= German tariff of 1925 =

Result of the 1924 Reichstag election, constituencies with a plurality for the protectionist DNVP are coloured in light blue.

The German tariff of 1925 was a moderately protectionist law passed by the Reichstag that reintroduced tariffs on agricultural imports into Weimar Germany. It came into force on 1 September 1925.

Under the Treaty of Versailles Germany was forbidden from setting its own tariff until 1925. Tariffs on agricultural products had been abolished at the start of World War I to ensure a continuous food supply. There was great controversy over whether protectionism should be resumed for agriculture. Left-wing parties and those representing small peasants opposed protection, with the conservatives and those representing large landowners in favour.
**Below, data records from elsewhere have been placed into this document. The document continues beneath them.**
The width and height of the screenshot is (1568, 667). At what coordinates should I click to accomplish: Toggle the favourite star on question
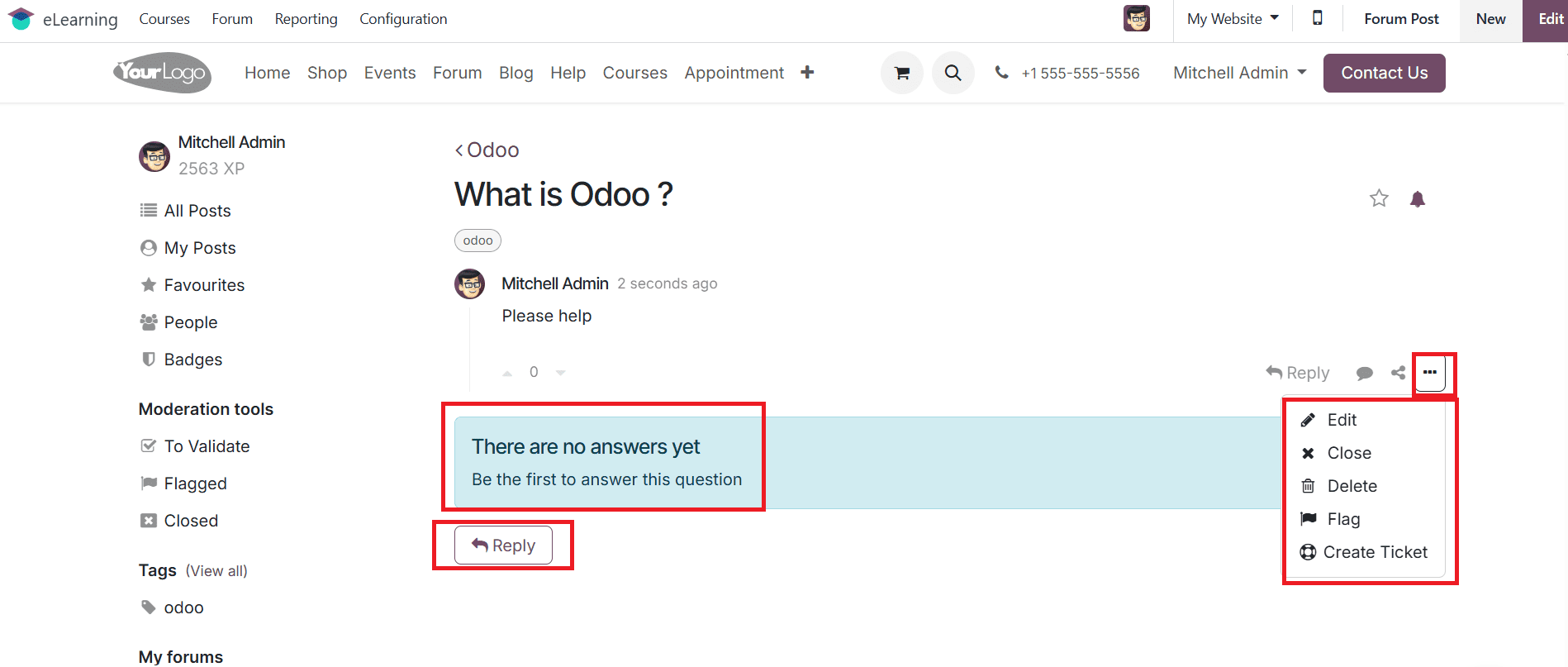click(1379, 198)
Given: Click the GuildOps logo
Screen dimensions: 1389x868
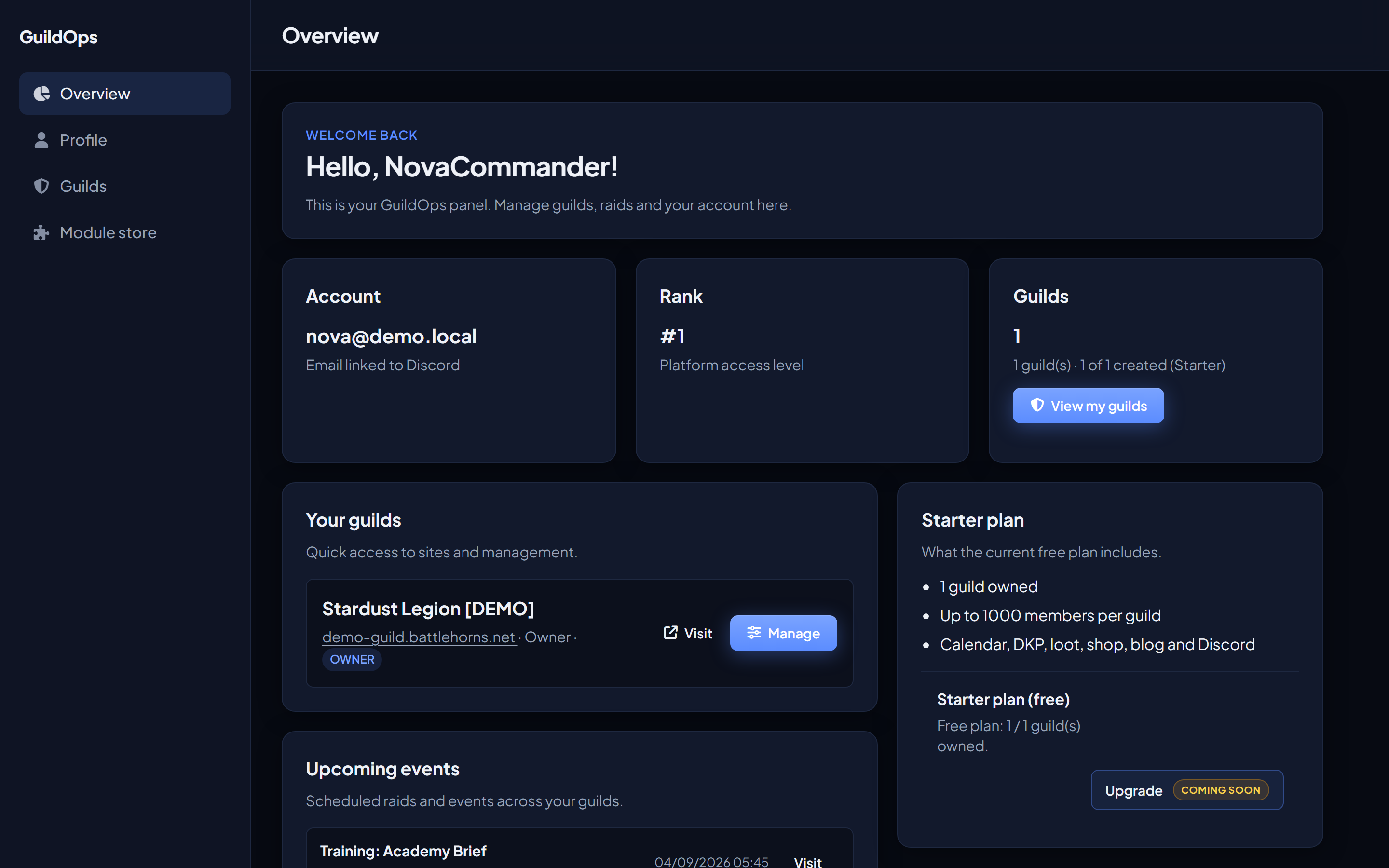Looking at the screenshot, I should click(x=58, y=37).
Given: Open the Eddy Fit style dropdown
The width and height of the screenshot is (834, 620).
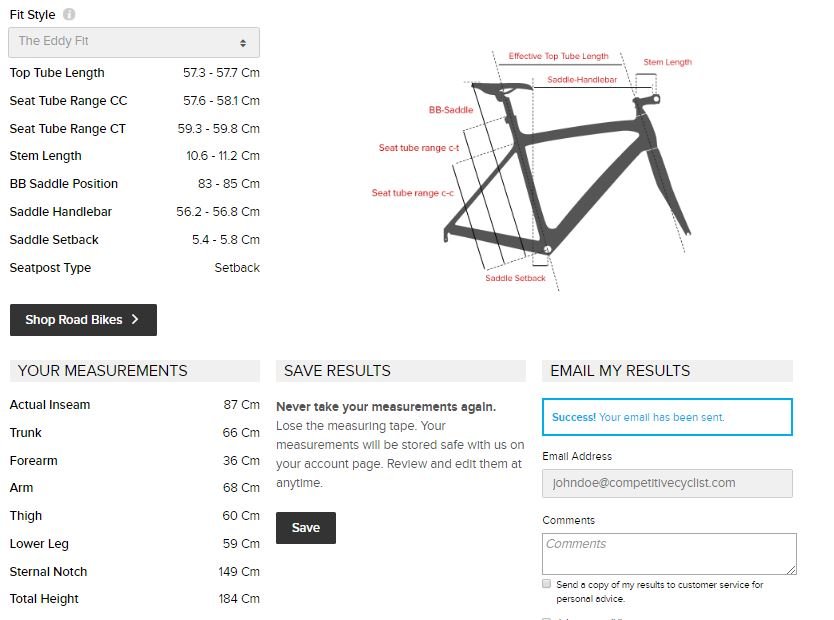Looking at the screenshot, I should [x=134, y=43].
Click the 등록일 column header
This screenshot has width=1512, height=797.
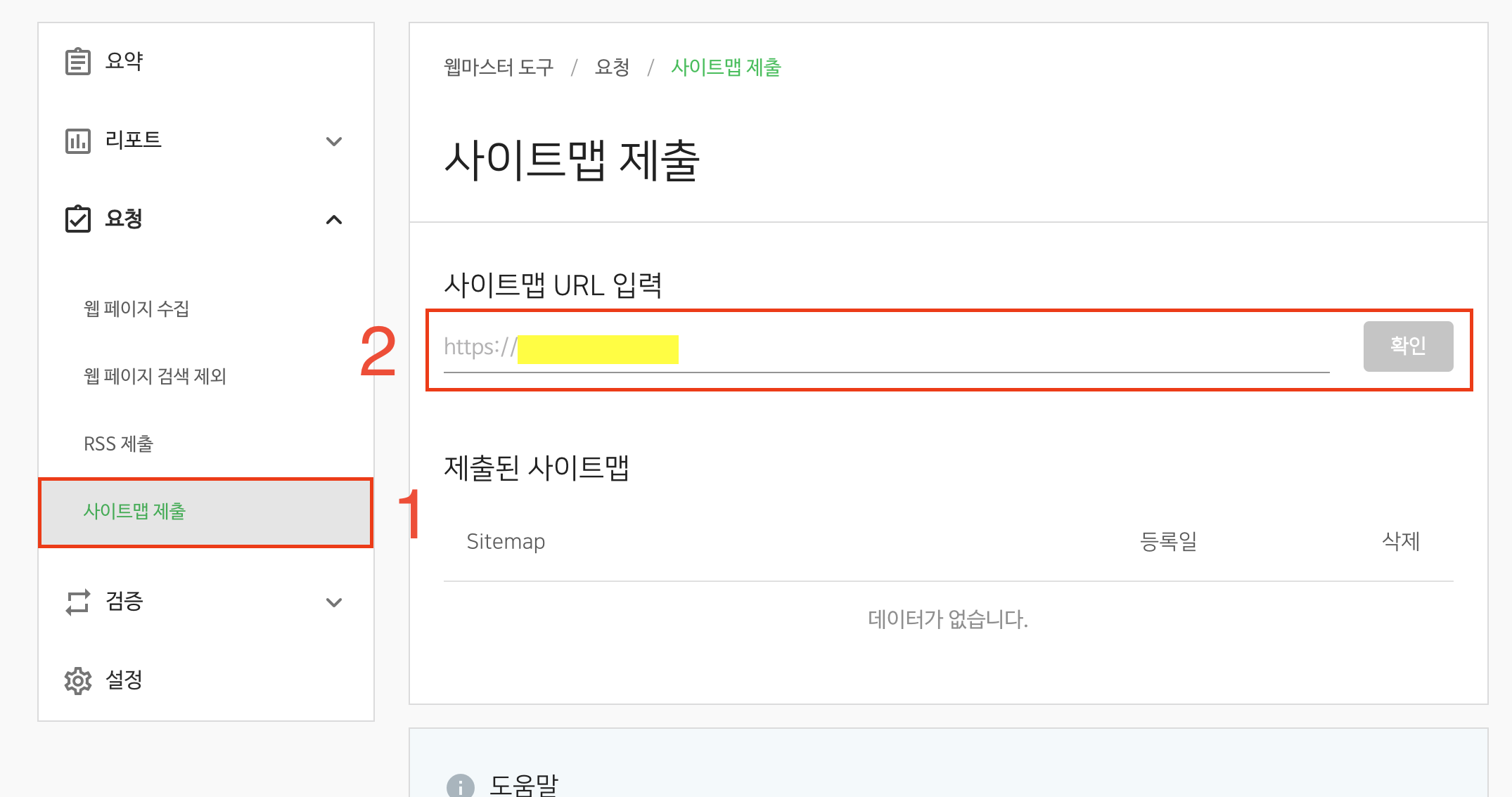1168,541
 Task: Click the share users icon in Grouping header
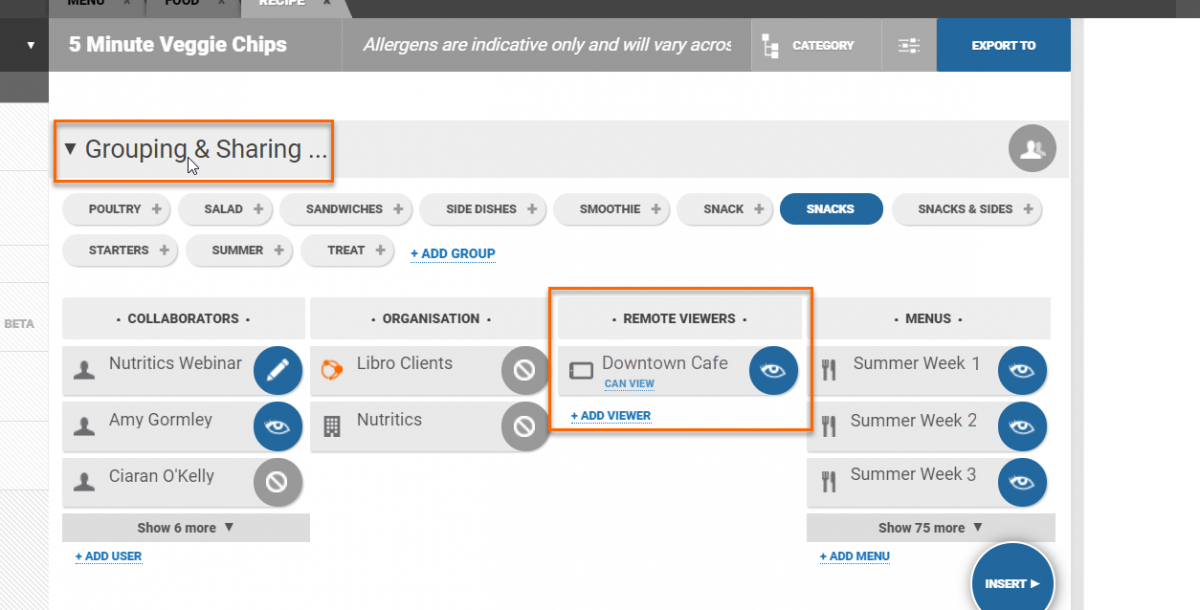[x=1032, y=150]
The election of December 1924 led to a coalition government under Hans Luther, with the protectionist DNVP supporting an agricultural tariff. There also emerged a new solidarity bloc between industry and agriculture that favoured the restoration of protection. Although the new tariff nominally restored tariff rates similar to the prewar duties on grain, the provisional rates during the transition period were lower: wheat was subject to a duty of 3.50 marks per quintal and rye to a duty of 3 marks. However, from August 1926 wheat and rye were subject to a duty of 5 marks.
The tariff helped to moderate the fall in prices.